ACTIVITY –
Give back exactly the stretch of data below from the line holding "How do I perform: Select" through the line holding "The height and width of the screenshot is (849, 790).", both ends included, and leave the remaining lines out.

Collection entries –
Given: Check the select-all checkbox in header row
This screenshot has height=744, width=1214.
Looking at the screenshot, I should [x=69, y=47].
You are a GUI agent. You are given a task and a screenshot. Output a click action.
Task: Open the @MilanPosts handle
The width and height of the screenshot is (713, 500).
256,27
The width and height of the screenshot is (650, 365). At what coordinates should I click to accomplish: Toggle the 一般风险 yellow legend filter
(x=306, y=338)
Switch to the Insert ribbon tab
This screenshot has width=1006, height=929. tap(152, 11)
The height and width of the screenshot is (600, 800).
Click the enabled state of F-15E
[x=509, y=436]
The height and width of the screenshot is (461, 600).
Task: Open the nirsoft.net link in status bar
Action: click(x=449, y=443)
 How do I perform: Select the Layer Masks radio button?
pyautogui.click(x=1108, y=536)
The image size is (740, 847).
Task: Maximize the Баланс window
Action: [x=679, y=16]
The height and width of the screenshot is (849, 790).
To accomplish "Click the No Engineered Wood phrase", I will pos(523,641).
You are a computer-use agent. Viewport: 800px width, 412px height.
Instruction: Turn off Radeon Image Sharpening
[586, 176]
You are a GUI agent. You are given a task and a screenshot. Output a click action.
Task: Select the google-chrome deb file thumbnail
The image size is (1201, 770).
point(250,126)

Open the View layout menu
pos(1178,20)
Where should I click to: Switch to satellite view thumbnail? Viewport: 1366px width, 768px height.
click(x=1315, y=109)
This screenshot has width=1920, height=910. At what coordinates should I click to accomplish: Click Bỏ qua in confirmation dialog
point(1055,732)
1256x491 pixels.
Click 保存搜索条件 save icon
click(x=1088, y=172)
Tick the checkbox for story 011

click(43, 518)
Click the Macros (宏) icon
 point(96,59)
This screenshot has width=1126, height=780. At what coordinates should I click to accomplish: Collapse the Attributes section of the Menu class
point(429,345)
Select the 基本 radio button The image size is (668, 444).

THE COMPLETED TASK –
 How do I perform: Select the Layer Masks radio button?
pyautogui.click(x=1108, y=536)
The image size is (740, 847).
Task: Maximize the Баланс window
Action: [x=679, y=16]
The height and width of the screenshot is (849, 790).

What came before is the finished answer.